RECORDS PROVIDED>
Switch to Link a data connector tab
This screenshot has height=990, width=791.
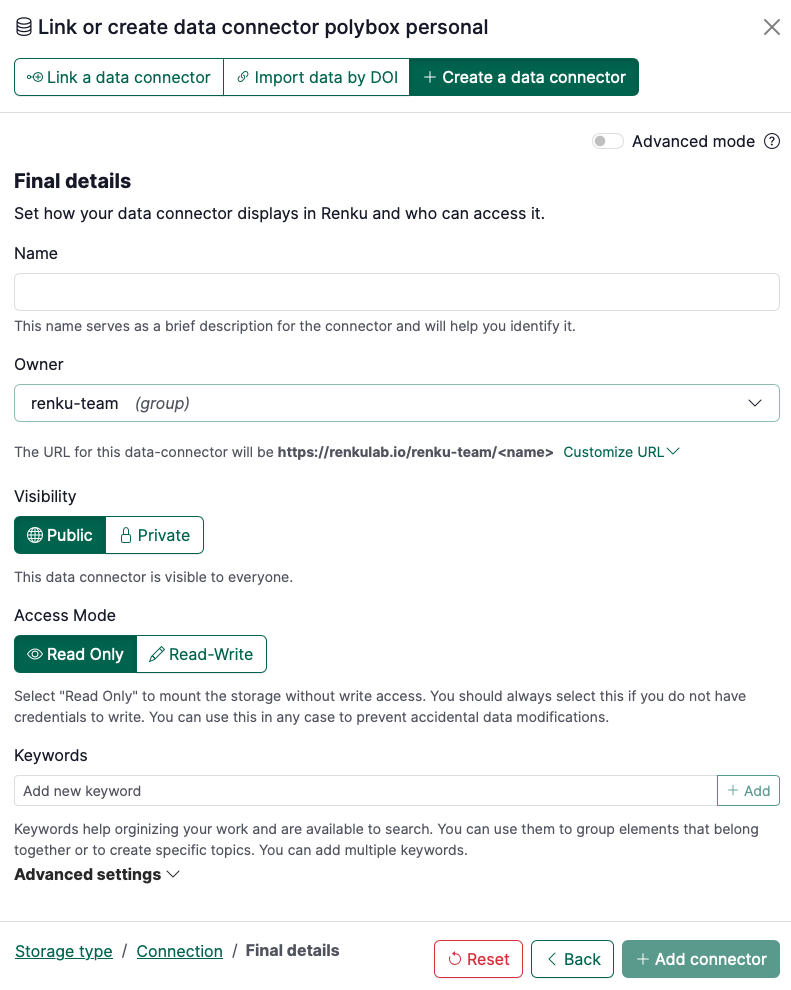pos(119,77)
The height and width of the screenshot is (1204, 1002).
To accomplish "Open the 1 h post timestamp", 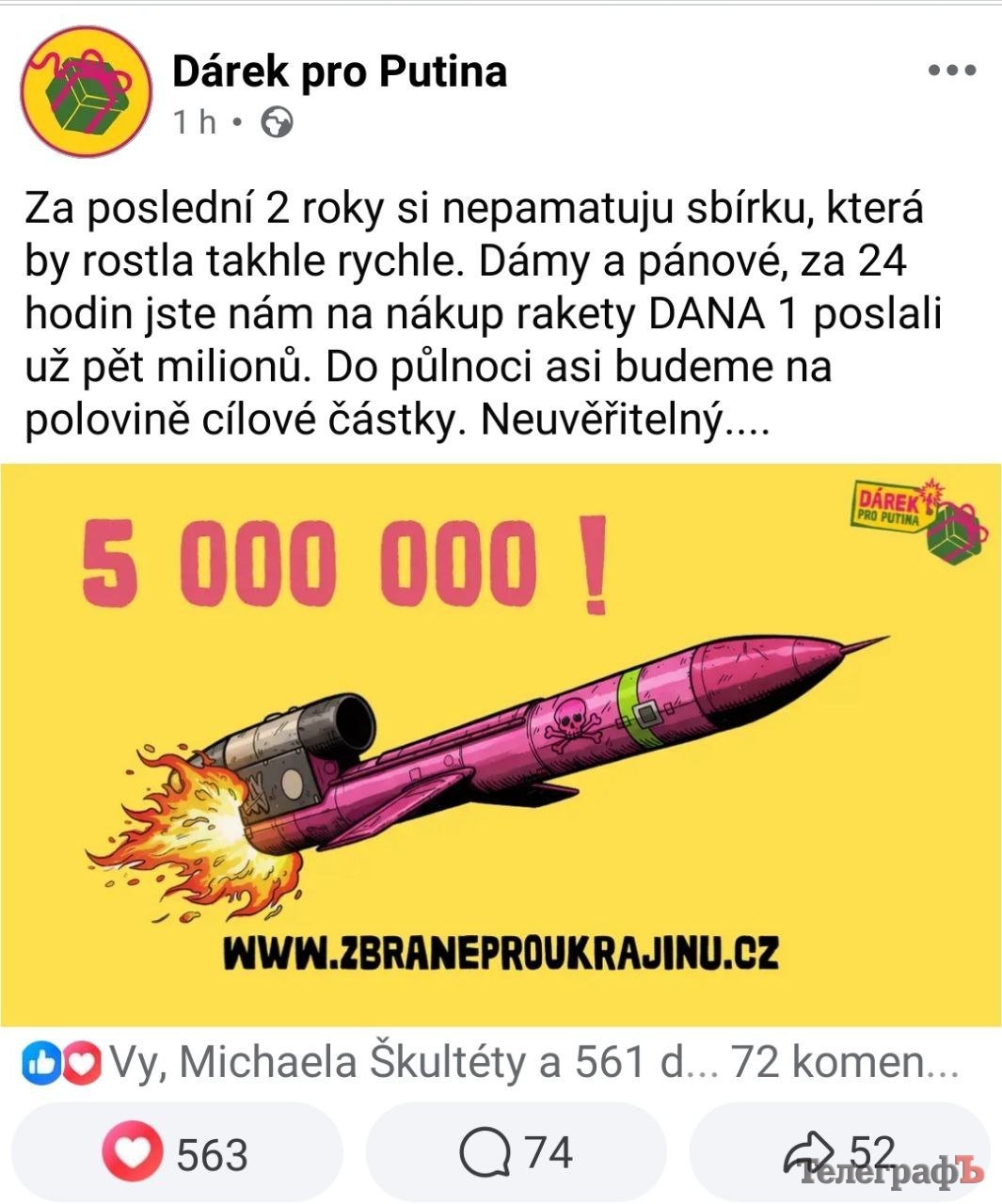I will (196, 122).
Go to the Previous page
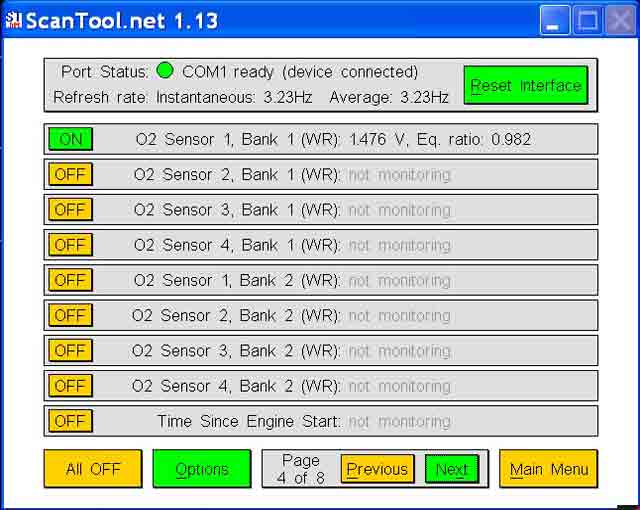Viewport: 640px width, 510px height. click(377, 469)
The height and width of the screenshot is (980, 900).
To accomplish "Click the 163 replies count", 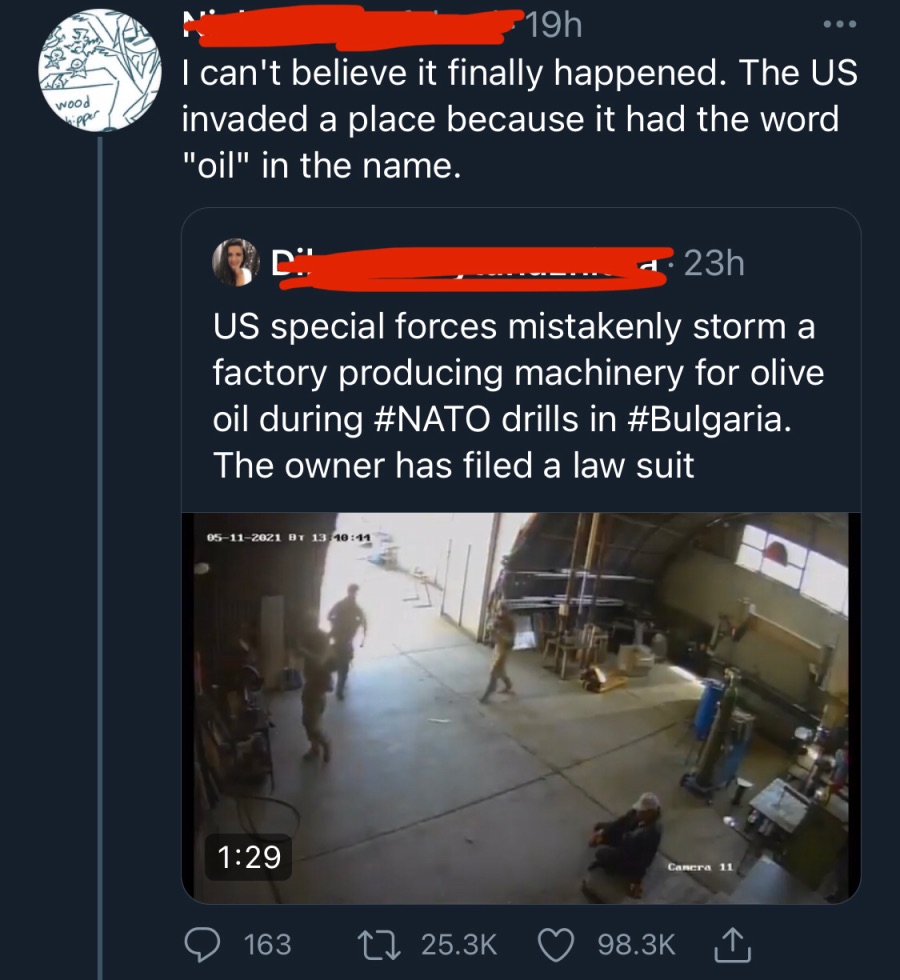I will pos(267,943).
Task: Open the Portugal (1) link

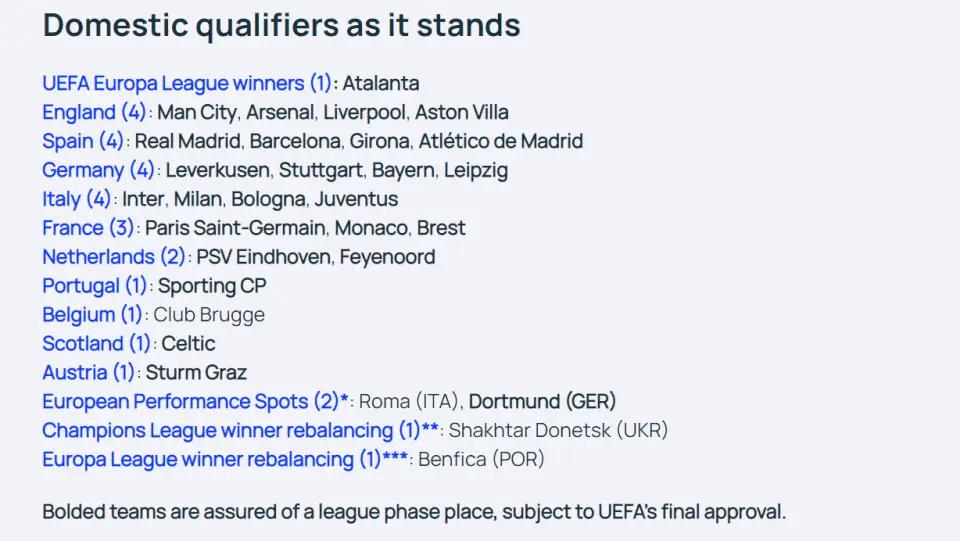Action: point(94,285)
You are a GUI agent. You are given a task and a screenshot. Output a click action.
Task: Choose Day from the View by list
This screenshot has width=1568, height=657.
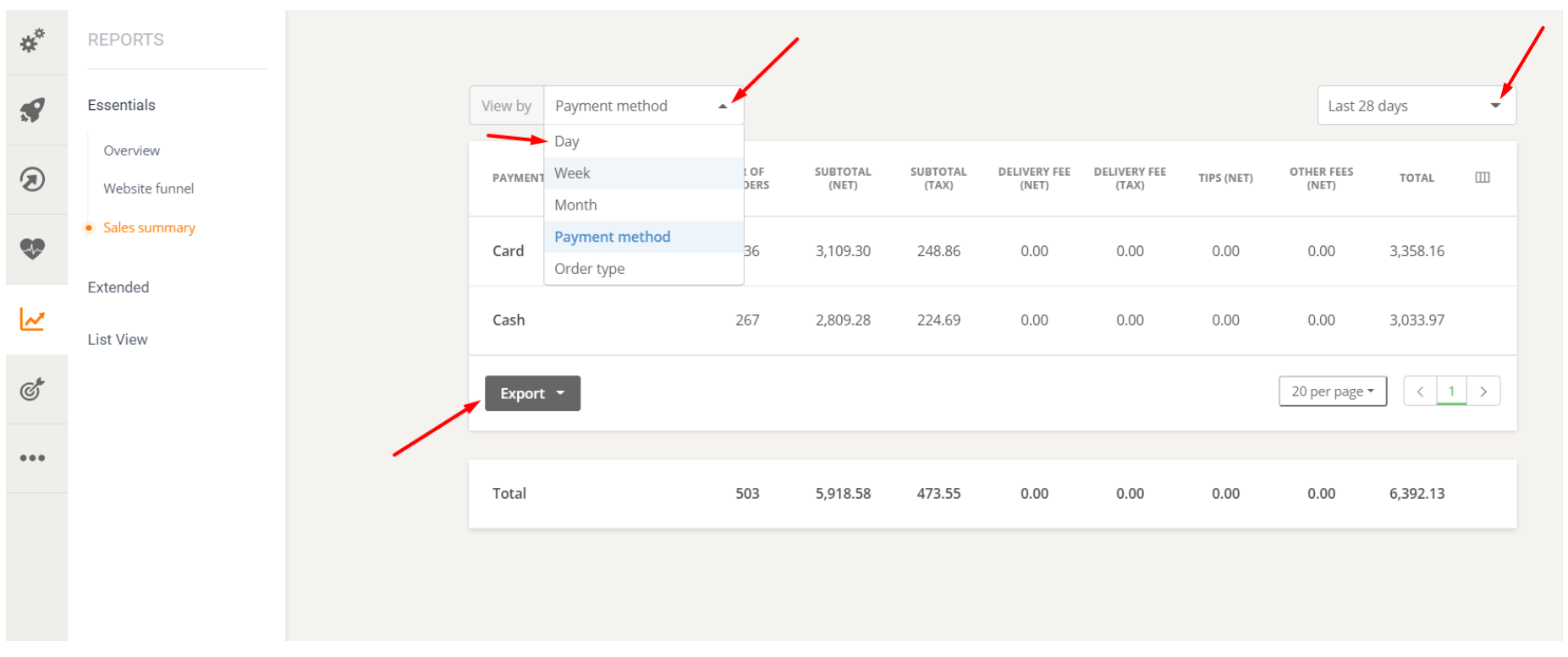click(567, 141)
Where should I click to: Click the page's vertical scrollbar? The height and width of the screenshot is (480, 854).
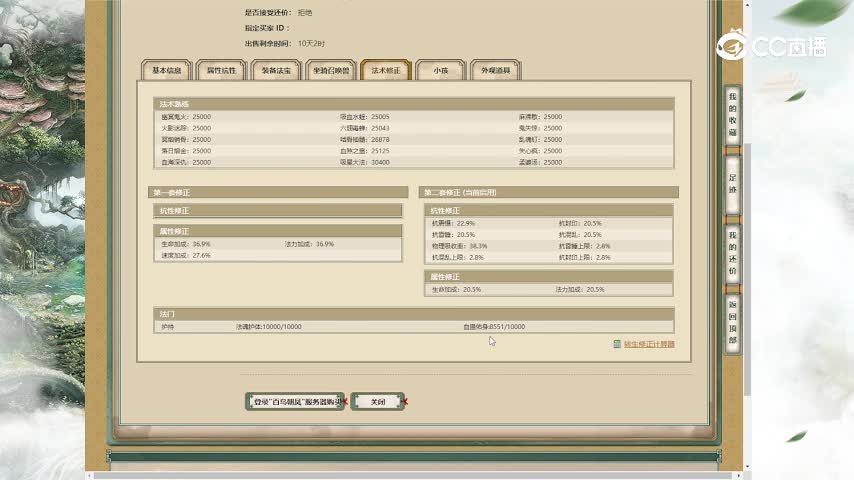click(746, 200)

REQUIREMENT> Write out again the lines from the one with "This screenshot has width=1568, height=657." through the end of the records exactly, without any of the pictures.

RESULT>
This screenshot has width=1568, height=657.
click(567, 141)
Where should I click to: Click the page's vertical scrollbar? The height and width of the screenshot is (480, 854).
click(746, 200)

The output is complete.